HOME IN THE STREETS

 

 

MMARCH TO HONOR CESAR CHAVEZ
Sacramento, CA 3-29-08

 

The 2008 annual Cesar Chavez March began at 10 a.m. with a gathering in the parking lot at Los Primos Pizzeria/Taqueria on Northgate Blvd. Marchers then proceeded to downtown Sacramento via Hwy 160 and 12th Street, detouring to the Blue Diamond Almond Growers for a brief rally in support of the ILWU's organizing effort at Blue Diamond. The march ended at Cesar Chavez Plaza with speeches and cultural performances.

Most photos are accompanied by excerpts from Cesar Chavez's address to the Commonwealth Club of California, delivered November 9, 1984, in San Francisco.


 
  "The consciousness and pride that were raised by our union are alive and thriving inside millions of young Hispanics who will never work on a farm! Like the other immigrant groups, the day will come when we win the economic and political rewards which are in keeping with our numbers in society. The day will come when the politicians do the right thing by our people out of political necessity and not out of charity or idealism. That day may not come this year. That day may not come during this decade. But it will come, someday!

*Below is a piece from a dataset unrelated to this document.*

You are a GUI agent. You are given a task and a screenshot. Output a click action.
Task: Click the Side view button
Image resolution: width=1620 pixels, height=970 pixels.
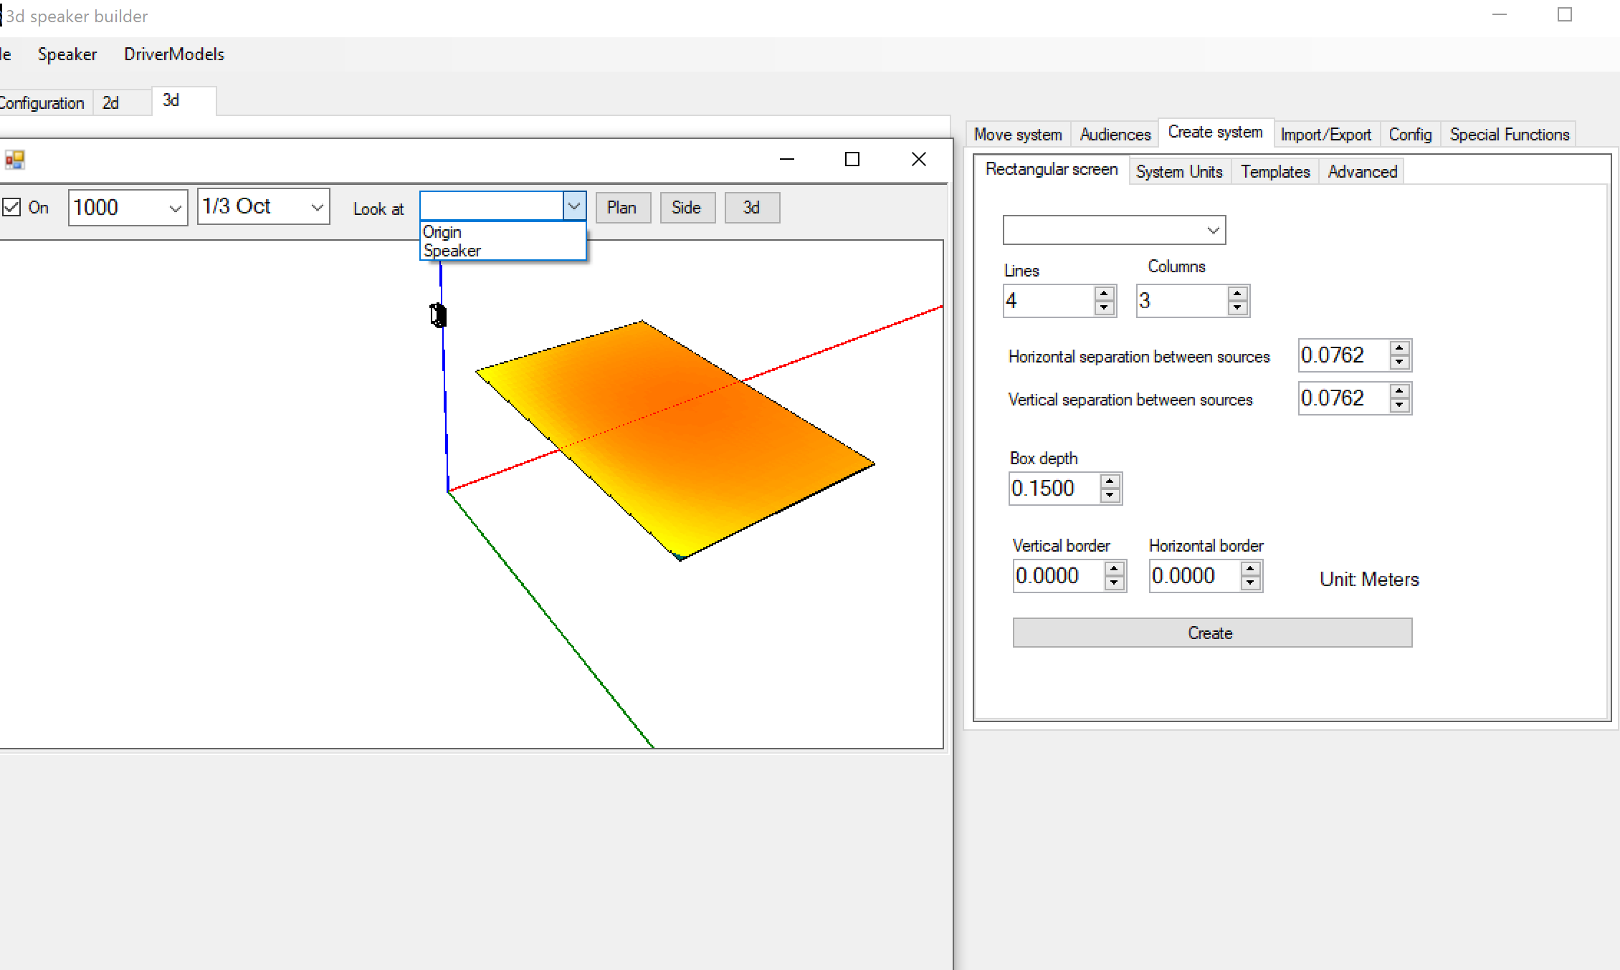[x=687, y=208]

And when that day comes, we shall see the fulfillment of that passage from the Book of Matthew in the New Testament, "That the last shall be first and the first shall be last."

And on that day, our nation shall fulfill its creed--and that fulfillment shall enrich us all."

--Cesar Chavez


 
  "All Hispanics--urban and rural, young and old--are connected to the farm workers' experience. We had all lived through the fields--or our parents had. We shared that common humiliation. How could we progress as a people, even if we lived in the cities, while the farm workers--men and women of our color--were condemned to a life without pride? How could we progress as a people while the farm workers--who symbolized our history in this land--were denied self-respect? How could our people believe that their children could become lawyers and doctors and judges and business people while this shame, this injustice was permitted to continue?" --Cesar Chavez

 
  "I began to realize what other minority people had discovered: That the only answer--the only hope--was in organizing. More of us had to become citizens. We had to register to vote. And people like me had to develop the skills it would take to organize, to educate, to help empower the Chicano people.

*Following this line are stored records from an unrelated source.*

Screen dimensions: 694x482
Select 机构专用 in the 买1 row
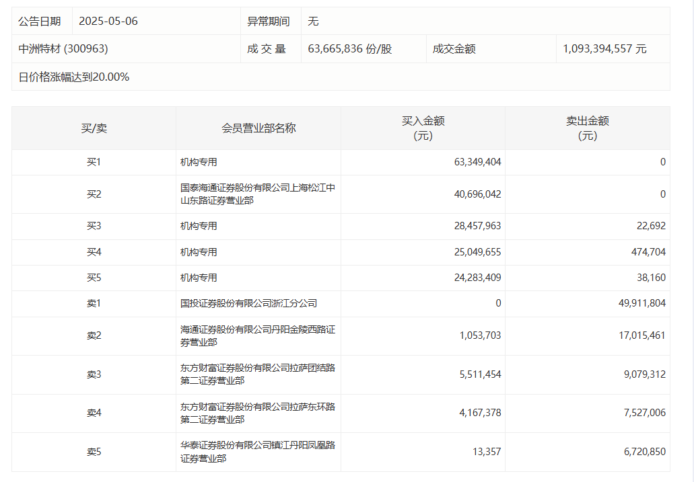click(199, 162)
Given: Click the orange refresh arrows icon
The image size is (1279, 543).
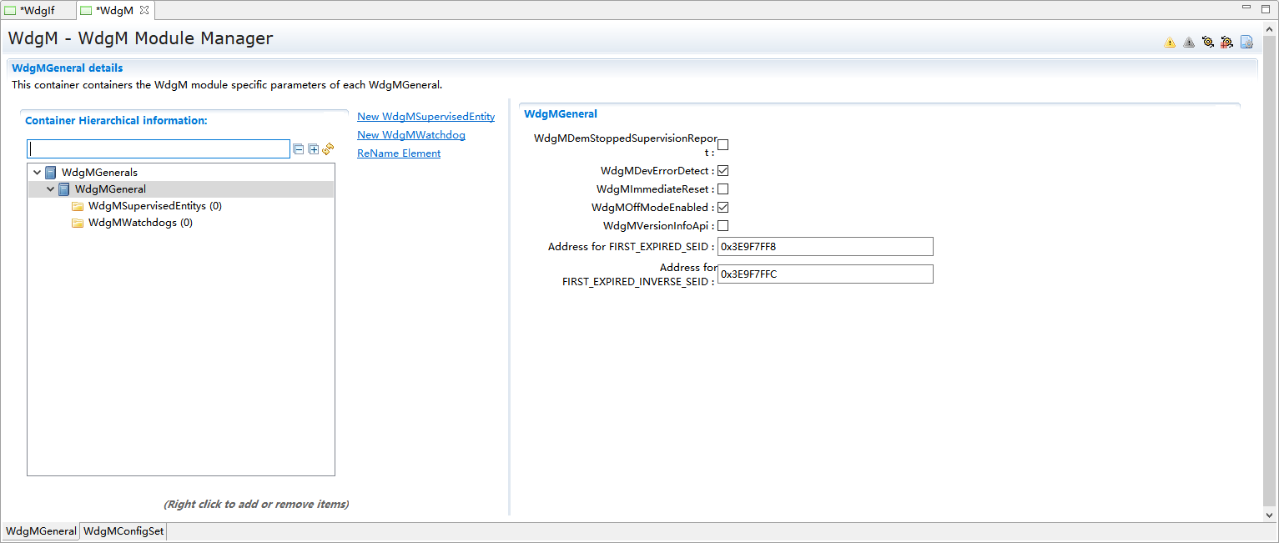Looking at the screenshot, I should (x=328, y=149).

I spent many years--before we founded the union--learning how to work with people. We experienced some successes in voter registration, in politics, in battling racial discrimination--successes in an era when Black Americans were just beginning to assert their civil rights and when political awareness among Hispanics was almost non-existent."--Cesar Chavez


 
  "Those who attack our union often say, 'It's not really a union. It's something else: A social movement. A civil rights movement. It's something dangerous." They're half right. The United Farm Workers is first and foremost a union. A union like any other. A union that either produces for its members on the bread and butter issues or doesn't survive.

But the UFW has always been something more than a union --although it's never been dangerous if you believe in the Bill of Rights. The UFW was the beginning! We attacked that historical source of shame and infamy that our people in this country lived with. We attacked that injustice, not by complaining; not by seeking hand-outs; not by becoming soldiers in the War on Poverty. We organized! Farm workers acknowledged we had allowed ourselves to become victims in a democratic society--a society where majority rule and collective bargaining are supposed to be more than academic theories or political rhetoric. And by addressing this historical problem, we created confidence and pride and hope in an entire people's ability to create the future."--Cesar Chavez


 
  "After 1975, we redirected our efforts from the boycott to organizing and winning elections under the law. The law helped farm workers make progress in overcoming poverty and injustice. At companies where farm workers are protected by union contracts, we have made progress in overcoming child labor, in overcoming miserable wages and working conditions, in overcoming sexual harassment of women workers, in overcoming dangerous pesticides which poison our people and poison the food we all eat. Where we have organized, these injustices soon pass into history."--Cesar Chavez

 
  "I am told, these days, why farm workers should be discouraged and pessimistic: The Republicans control the Governor's office and the White House. They say there is a conservative trend in the nation. Yet we are filled with hope and encouragement. We have looked into the future and the future is ours!"--Cesar Chavez

 
 

"The other trend that gives us hope is the monumental growth of Hispanic influence in this country and what that means in increased population, increased social and economic clout, and increased political influence. South of the Sacramento River in California, Hispanics now make up more than 25 percent of the population. That figure will top 30 percent by the year 2000. There are 1.1 million Spanish-surnamed registered voters in California; 85 percent are Democrats; only 13 percent are Republicans. In 1975, there were 200 Hispanic elected officials at all levels of government. In 1984, there are over 400 elected judges, city council members, mayors and legislators. In light of these trends, it is absurd to believe or suggest that we are going to go back in time--as a union or as a people!"